### WHAT THE TASK REQUIRES
Search the data below, and report every line in which "circle" occurs.

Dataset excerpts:
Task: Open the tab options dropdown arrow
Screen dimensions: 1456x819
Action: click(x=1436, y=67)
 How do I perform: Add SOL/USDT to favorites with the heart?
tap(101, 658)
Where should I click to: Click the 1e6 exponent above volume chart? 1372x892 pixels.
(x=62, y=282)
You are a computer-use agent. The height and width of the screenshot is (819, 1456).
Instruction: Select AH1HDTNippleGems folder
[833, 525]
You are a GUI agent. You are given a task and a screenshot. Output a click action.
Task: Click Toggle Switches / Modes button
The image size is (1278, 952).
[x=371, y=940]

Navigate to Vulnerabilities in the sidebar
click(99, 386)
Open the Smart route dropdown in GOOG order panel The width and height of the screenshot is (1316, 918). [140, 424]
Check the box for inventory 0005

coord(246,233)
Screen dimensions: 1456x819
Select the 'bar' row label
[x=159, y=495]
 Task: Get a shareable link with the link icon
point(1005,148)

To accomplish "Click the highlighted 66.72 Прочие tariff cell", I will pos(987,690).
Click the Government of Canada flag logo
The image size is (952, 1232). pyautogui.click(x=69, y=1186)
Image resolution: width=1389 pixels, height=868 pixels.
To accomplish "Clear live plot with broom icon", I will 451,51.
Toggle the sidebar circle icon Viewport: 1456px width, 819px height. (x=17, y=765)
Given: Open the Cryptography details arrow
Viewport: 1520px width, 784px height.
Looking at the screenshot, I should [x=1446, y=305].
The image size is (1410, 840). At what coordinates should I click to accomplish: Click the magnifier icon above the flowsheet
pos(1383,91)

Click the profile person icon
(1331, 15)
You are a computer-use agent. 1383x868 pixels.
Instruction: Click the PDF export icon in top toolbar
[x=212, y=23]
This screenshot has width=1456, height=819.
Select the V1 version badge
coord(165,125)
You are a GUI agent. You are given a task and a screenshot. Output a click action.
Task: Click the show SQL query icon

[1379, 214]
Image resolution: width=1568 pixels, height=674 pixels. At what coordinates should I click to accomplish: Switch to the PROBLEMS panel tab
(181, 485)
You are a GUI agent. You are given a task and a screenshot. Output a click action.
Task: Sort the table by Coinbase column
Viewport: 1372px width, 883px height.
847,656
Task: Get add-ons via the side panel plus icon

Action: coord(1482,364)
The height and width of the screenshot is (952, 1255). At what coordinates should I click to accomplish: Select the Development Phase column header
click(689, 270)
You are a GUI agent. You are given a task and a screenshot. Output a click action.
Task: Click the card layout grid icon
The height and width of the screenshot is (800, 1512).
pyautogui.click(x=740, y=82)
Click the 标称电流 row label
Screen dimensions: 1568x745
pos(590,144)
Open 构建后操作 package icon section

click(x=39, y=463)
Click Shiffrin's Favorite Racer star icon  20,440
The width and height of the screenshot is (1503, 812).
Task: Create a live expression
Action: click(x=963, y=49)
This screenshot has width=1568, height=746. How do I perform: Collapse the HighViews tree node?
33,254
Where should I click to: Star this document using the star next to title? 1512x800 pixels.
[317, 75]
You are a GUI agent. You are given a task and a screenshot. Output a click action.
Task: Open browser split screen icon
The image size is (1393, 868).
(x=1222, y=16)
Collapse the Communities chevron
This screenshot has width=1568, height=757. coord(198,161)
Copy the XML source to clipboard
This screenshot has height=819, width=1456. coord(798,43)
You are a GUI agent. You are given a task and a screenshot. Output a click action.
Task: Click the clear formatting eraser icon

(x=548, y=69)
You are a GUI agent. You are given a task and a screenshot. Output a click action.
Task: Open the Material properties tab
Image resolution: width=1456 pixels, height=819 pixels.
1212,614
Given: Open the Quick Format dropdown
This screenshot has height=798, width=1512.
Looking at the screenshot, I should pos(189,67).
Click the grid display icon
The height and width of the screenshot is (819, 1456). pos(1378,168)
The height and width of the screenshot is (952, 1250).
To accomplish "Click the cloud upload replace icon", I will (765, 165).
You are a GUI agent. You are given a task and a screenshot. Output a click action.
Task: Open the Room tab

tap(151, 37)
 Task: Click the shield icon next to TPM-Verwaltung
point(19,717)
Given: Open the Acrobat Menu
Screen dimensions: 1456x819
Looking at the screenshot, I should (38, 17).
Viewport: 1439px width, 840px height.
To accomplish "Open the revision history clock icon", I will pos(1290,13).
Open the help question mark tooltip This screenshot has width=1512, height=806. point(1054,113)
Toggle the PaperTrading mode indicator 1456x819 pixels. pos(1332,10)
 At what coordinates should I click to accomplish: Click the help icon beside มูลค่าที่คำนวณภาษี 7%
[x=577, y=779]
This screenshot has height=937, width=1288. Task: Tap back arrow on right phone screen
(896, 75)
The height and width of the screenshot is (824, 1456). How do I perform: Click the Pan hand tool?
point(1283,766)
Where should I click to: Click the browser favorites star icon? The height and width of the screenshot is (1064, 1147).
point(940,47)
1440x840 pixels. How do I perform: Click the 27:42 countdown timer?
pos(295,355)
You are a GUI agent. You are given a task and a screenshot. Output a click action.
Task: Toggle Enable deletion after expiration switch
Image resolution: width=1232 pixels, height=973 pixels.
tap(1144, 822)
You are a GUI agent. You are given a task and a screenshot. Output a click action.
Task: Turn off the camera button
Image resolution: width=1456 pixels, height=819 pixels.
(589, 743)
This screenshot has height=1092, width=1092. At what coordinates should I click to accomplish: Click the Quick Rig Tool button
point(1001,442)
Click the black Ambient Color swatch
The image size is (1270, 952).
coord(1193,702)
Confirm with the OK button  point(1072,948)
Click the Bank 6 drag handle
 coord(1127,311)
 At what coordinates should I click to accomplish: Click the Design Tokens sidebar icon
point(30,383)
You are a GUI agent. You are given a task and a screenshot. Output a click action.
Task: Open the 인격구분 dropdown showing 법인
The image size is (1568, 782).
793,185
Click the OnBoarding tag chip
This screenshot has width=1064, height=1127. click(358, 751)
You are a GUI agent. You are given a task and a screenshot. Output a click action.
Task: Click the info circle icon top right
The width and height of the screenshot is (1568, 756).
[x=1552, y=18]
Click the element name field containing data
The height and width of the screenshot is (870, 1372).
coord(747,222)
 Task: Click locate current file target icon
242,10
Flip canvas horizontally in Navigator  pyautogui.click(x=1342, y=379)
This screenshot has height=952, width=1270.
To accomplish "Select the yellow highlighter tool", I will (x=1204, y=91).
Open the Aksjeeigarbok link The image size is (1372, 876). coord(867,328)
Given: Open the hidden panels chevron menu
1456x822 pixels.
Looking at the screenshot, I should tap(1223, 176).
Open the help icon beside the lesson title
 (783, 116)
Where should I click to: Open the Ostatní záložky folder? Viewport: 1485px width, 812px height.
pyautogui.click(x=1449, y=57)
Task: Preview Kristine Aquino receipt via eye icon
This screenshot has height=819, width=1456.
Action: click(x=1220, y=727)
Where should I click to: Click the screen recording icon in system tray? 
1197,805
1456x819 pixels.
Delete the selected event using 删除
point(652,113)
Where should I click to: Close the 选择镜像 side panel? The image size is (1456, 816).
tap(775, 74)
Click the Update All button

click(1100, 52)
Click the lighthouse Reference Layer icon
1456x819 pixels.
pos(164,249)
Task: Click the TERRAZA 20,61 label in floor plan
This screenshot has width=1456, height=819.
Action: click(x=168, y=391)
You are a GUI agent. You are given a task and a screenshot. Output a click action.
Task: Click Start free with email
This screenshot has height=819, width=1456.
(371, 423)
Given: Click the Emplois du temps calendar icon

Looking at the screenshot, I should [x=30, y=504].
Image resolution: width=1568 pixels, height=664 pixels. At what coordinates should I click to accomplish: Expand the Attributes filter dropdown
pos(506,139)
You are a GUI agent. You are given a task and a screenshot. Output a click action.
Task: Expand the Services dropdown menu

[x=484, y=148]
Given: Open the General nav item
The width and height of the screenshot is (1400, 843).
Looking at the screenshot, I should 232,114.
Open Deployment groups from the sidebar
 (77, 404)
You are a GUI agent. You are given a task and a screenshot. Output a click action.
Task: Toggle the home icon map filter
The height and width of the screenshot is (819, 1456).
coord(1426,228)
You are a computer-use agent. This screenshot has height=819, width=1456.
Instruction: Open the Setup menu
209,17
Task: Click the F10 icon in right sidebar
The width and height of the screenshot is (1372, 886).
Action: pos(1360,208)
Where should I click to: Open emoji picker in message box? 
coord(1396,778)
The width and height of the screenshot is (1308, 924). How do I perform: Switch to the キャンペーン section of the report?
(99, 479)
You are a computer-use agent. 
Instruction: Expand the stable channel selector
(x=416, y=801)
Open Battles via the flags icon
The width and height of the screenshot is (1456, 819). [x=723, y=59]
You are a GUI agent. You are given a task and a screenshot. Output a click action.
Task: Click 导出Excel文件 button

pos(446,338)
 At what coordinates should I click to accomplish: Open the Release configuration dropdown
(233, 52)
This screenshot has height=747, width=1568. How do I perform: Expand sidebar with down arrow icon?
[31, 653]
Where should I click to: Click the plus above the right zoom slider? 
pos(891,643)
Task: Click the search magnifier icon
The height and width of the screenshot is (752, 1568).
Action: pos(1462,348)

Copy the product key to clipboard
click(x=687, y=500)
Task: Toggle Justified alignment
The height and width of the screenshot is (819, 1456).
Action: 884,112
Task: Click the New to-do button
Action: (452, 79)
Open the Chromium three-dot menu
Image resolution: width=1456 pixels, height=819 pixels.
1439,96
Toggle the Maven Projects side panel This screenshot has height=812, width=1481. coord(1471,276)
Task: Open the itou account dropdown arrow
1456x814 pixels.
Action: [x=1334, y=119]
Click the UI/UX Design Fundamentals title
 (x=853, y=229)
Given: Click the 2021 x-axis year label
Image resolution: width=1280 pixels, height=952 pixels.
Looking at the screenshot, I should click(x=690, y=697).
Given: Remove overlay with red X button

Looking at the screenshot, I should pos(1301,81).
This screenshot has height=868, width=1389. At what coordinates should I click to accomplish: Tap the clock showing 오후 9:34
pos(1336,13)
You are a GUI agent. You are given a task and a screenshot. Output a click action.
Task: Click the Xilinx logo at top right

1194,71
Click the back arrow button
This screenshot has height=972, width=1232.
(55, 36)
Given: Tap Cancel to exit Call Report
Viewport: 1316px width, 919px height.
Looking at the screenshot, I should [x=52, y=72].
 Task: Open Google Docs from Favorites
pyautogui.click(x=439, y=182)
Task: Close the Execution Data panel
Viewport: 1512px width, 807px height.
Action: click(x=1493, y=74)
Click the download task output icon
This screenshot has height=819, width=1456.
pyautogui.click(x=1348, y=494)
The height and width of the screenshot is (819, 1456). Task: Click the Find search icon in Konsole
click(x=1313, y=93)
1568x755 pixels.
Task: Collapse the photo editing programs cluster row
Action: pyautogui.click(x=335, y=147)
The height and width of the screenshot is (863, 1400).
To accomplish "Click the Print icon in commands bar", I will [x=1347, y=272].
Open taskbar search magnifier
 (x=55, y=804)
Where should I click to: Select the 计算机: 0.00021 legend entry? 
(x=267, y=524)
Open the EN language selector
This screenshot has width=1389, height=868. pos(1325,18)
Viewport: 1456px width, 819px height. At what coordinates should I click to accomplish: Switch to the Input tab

### RESULT OF THIS EXERCISE
Toggle the sidebar circle icon Viewport: 1456px width, 819px height. (x=17, y=765)
Task: Click the info circle icon top right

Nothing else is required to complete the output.